* [Directions for this task]: Check each line of the listing for the word "agent" and report the ones that have it.

### Information supplied ###

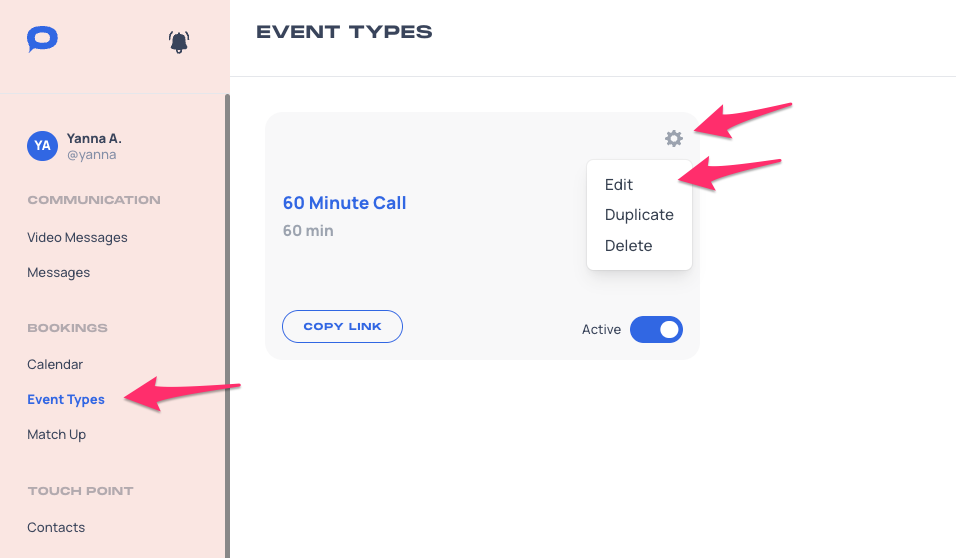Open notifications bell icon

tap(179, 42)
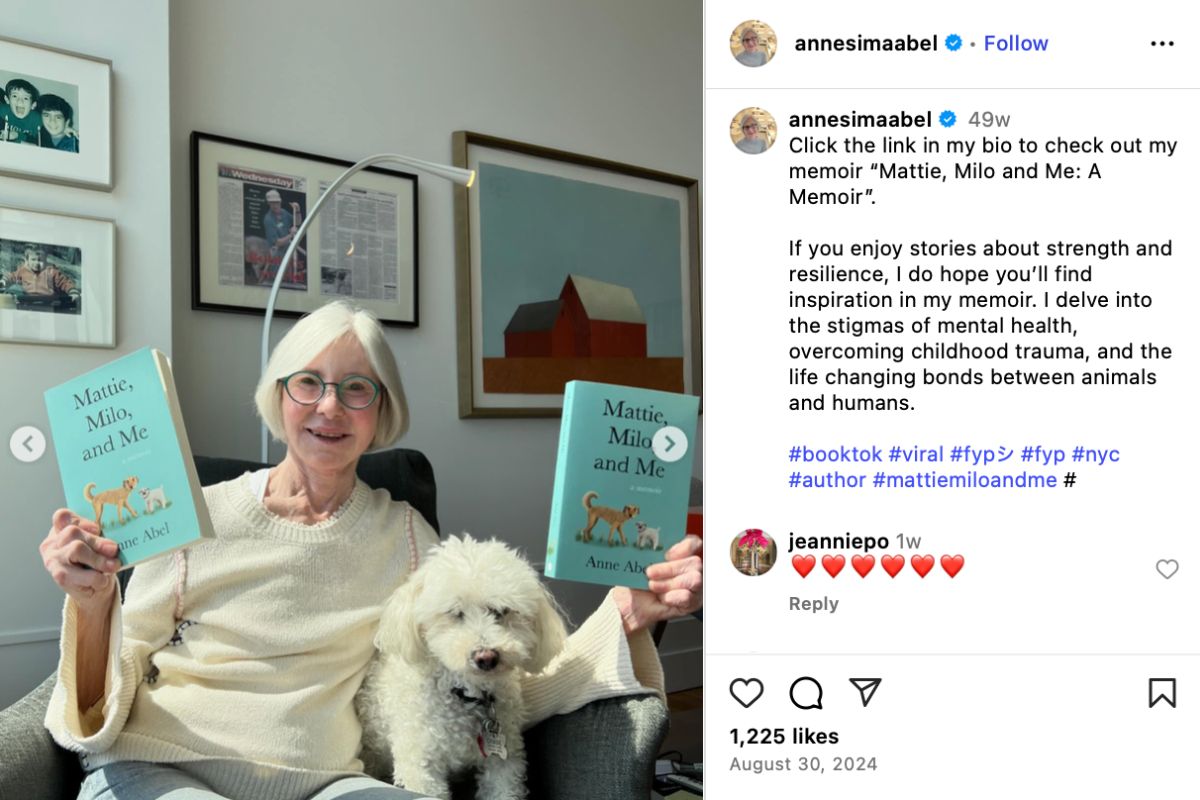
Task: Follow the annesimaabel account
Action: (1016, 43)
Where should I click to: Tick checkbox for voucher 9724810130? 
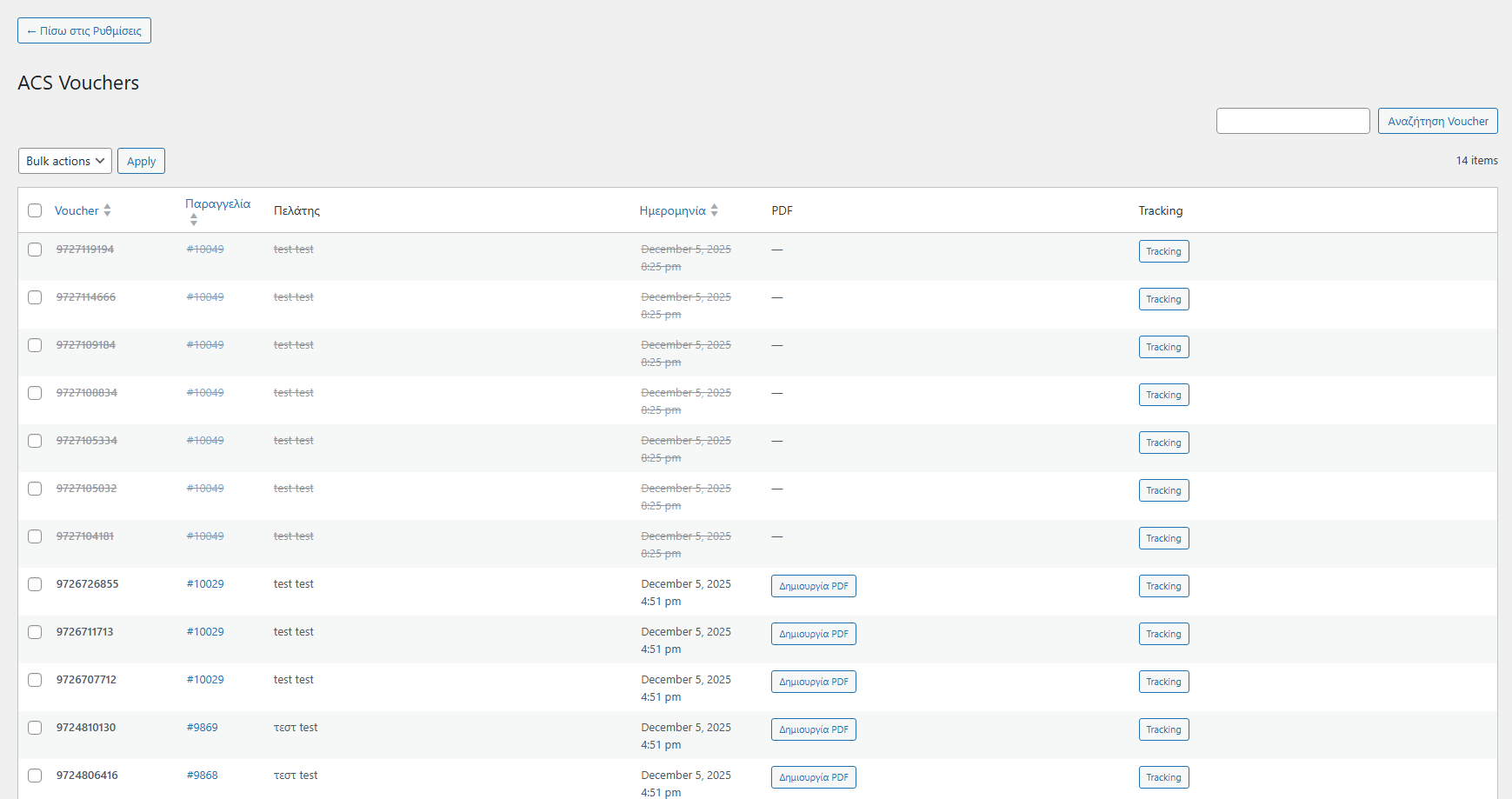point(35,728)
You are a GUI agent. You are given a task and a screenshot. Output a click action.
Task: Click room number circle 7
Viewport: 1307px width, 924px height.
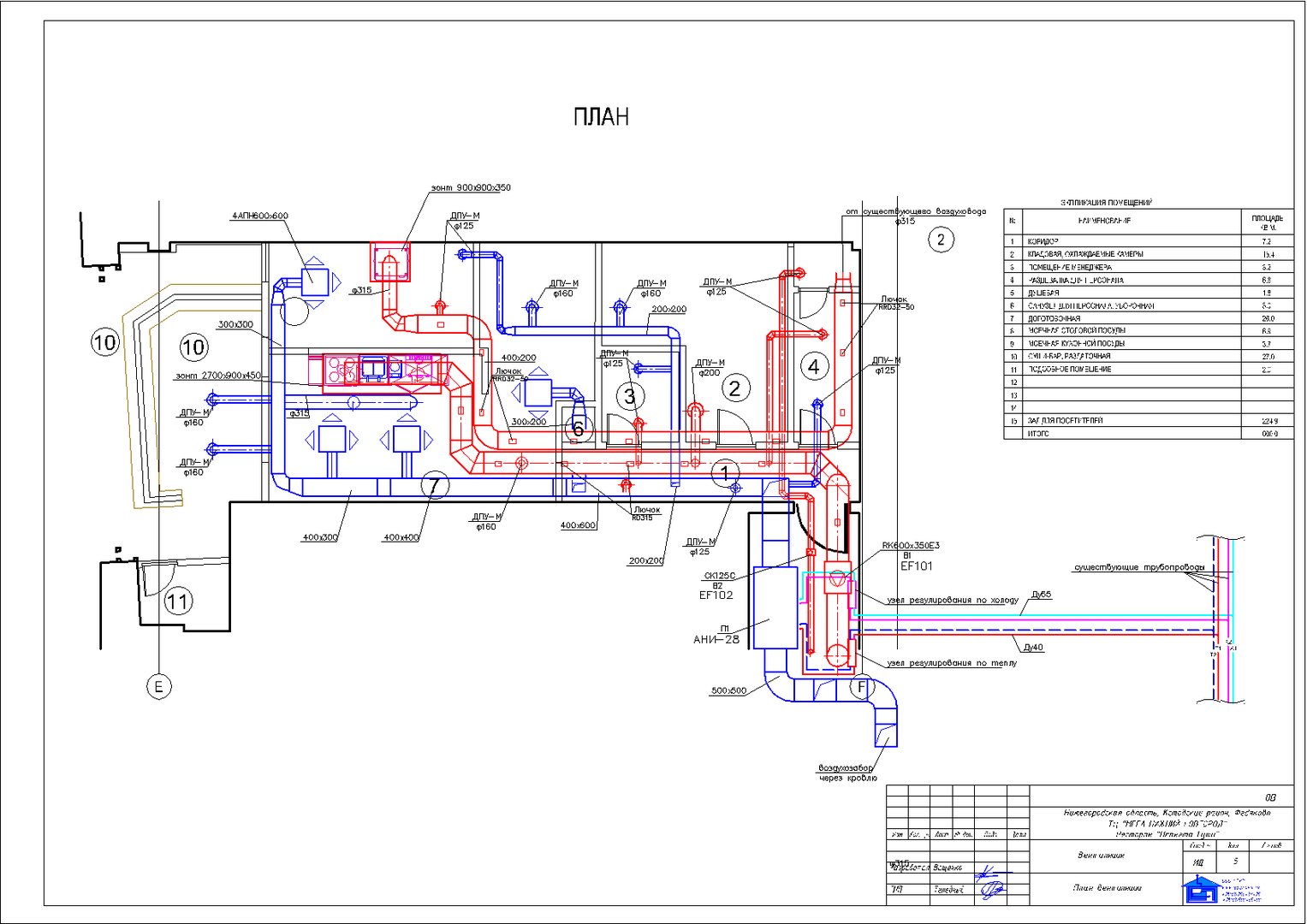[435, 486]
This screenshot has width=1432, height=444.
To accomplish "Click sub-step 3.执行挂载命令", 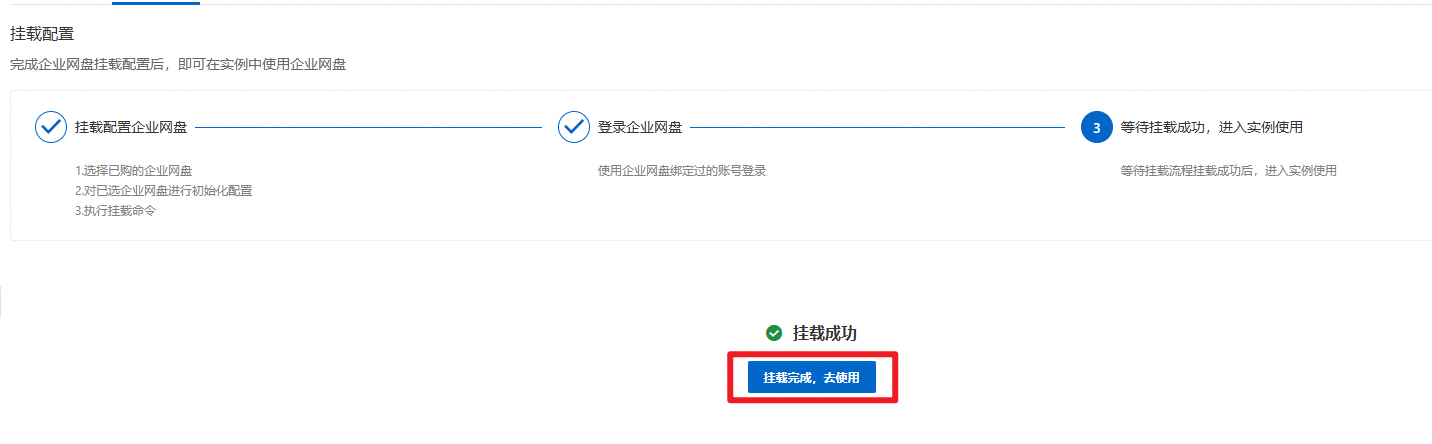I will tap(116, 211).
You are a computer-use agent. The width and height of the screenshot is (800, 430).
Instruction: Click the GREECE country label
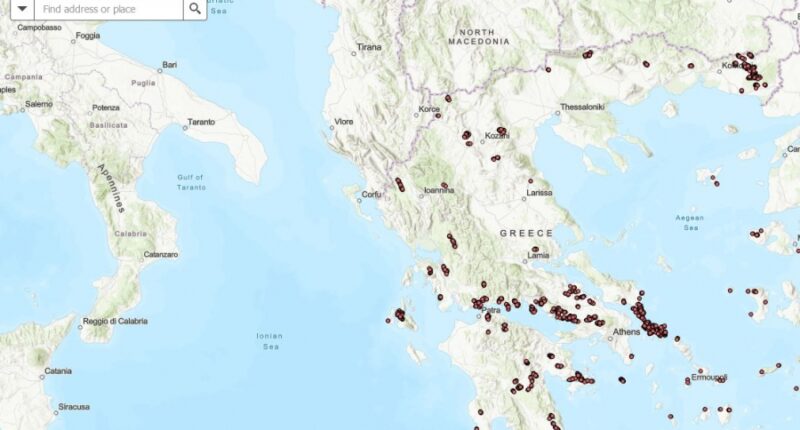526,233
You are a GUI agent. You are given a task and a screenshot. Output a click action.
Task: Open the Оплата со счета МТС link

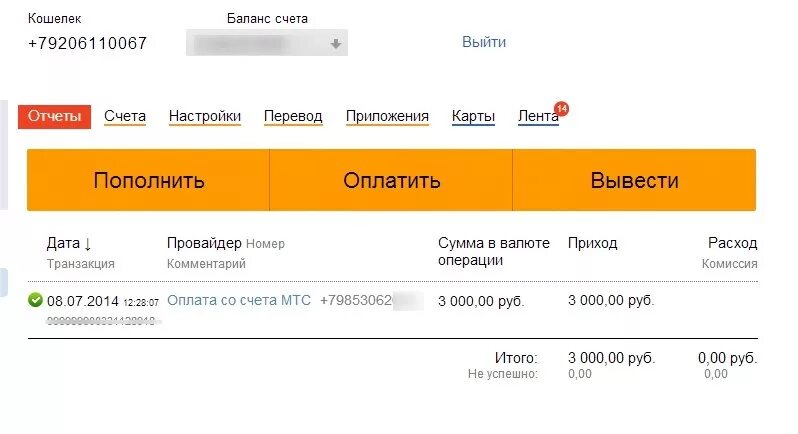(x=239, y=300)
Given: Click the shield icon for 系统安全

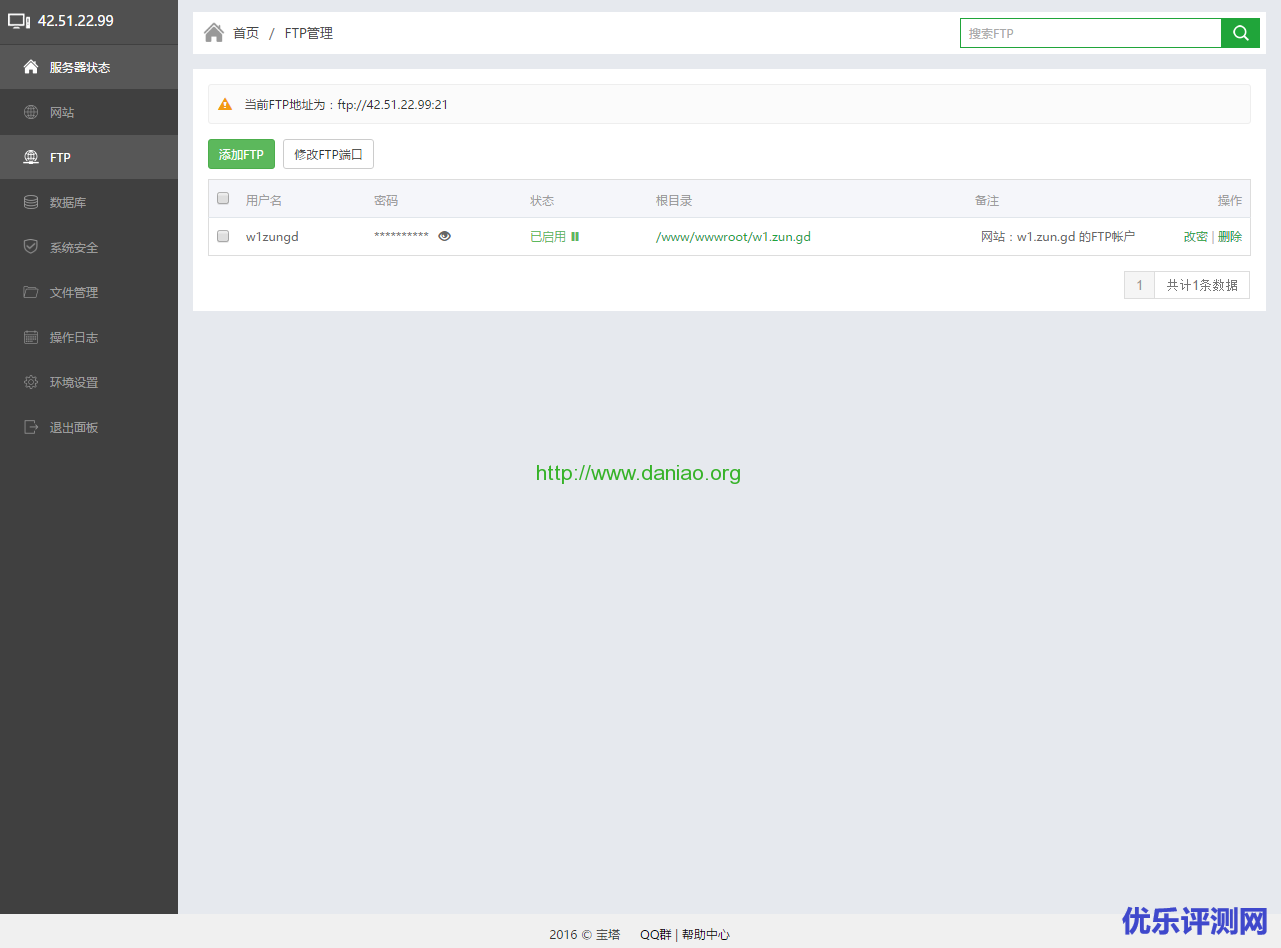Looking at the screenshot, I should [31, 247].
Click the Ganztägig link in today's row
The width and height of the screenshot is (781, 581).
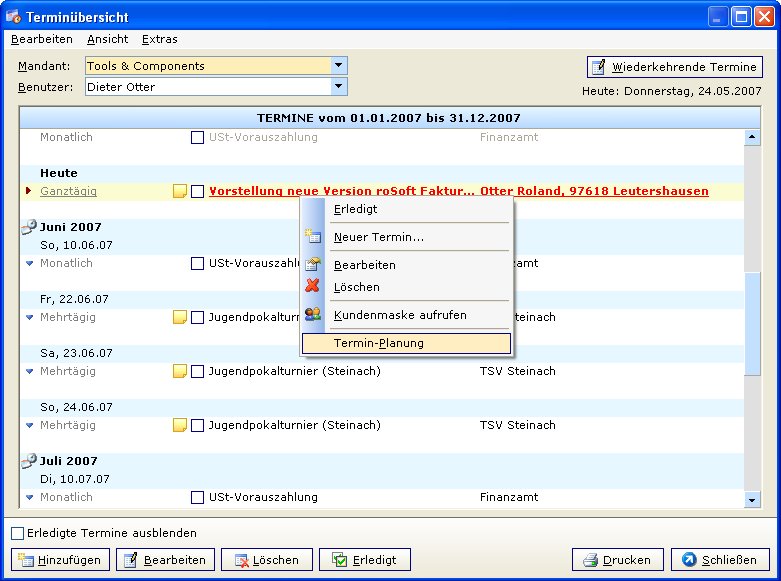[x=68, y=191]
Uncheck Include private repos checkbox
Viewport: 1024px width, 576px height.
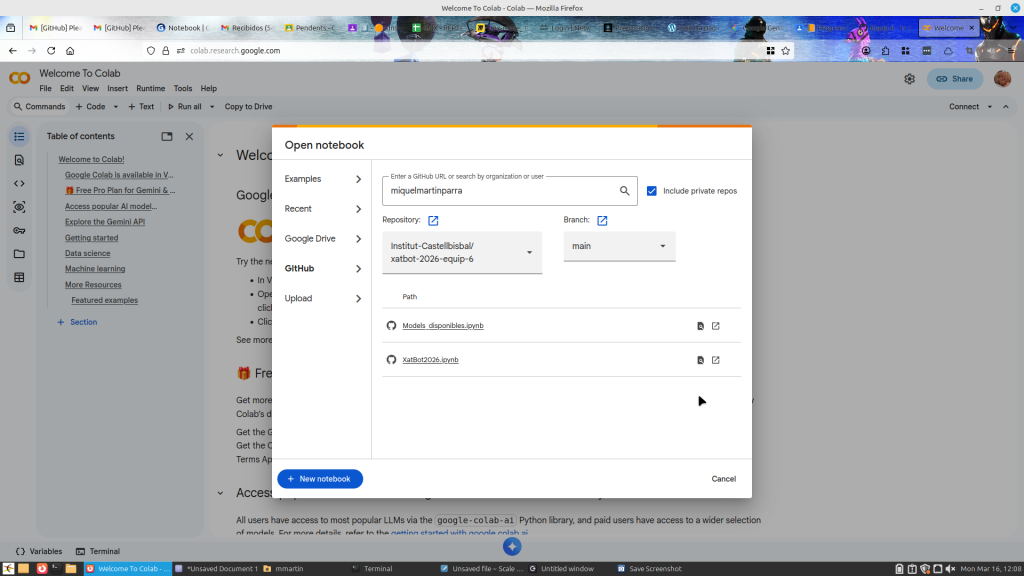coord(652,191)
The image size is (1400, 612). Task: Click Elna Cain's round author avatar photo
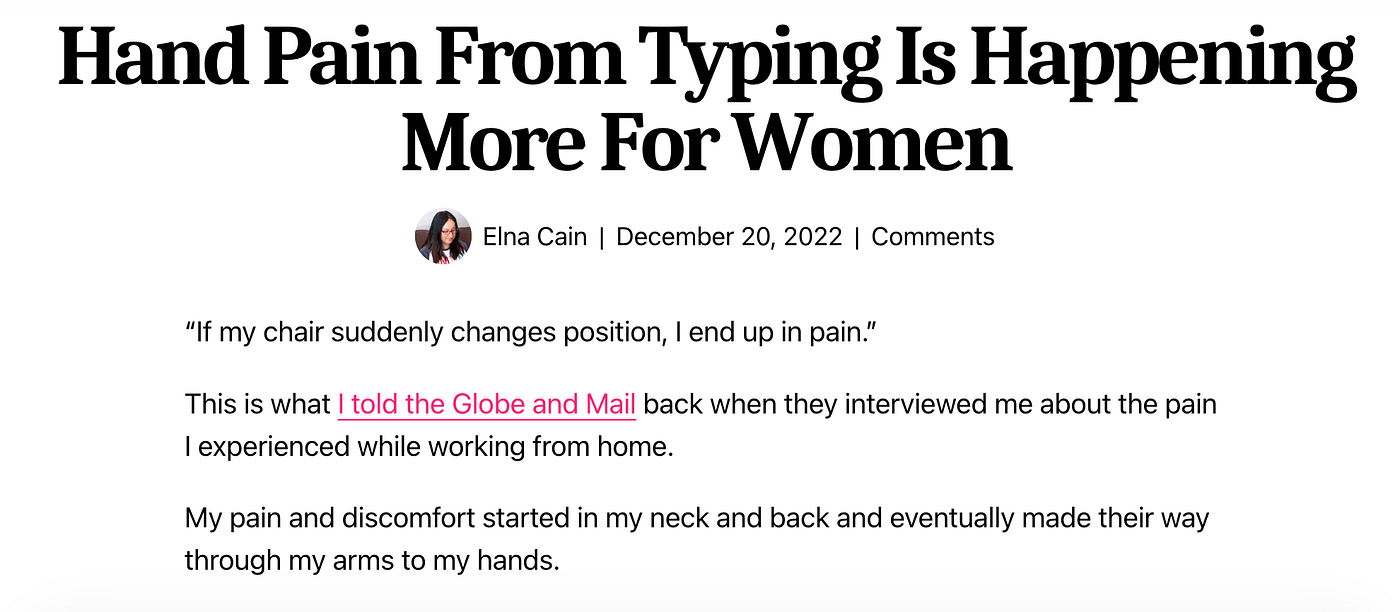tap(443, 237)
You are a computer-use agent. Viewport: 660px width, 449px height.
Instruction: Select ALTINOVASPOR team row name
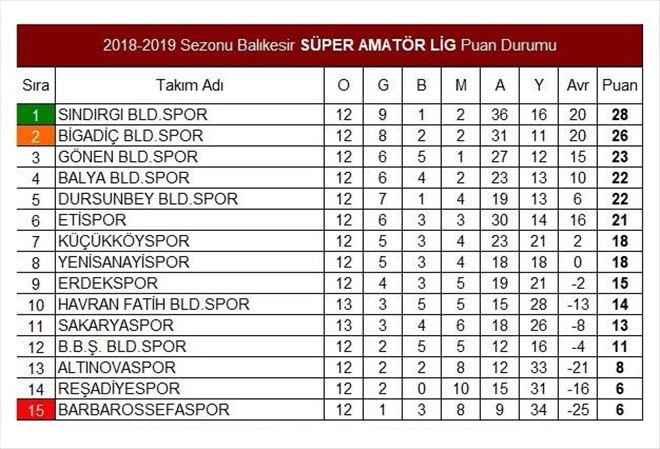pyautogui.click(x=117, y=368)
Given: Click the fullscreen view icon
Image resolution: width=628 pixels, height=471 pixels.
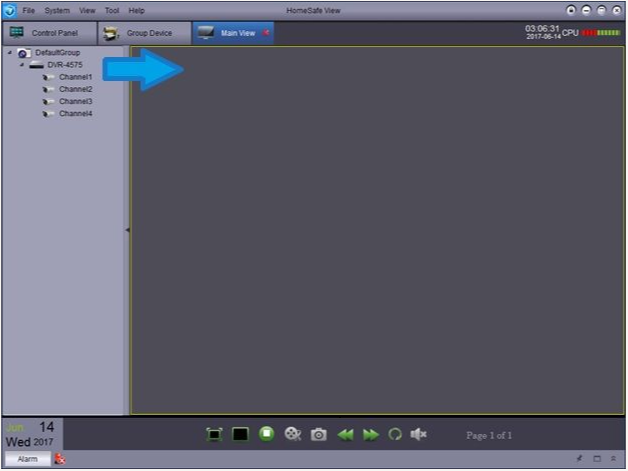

###

* [Result for this exercise]:
You are a GUI agent. You are given a task and a screenshot. Output a click action.
You are a computer-use agent. The width and height of the screenshot is (800, 430).
You are a GUI agent. You are given a task and a screenshot. Output a click action.
You are a computer-use agent. Viewport: 660px width, 449px height.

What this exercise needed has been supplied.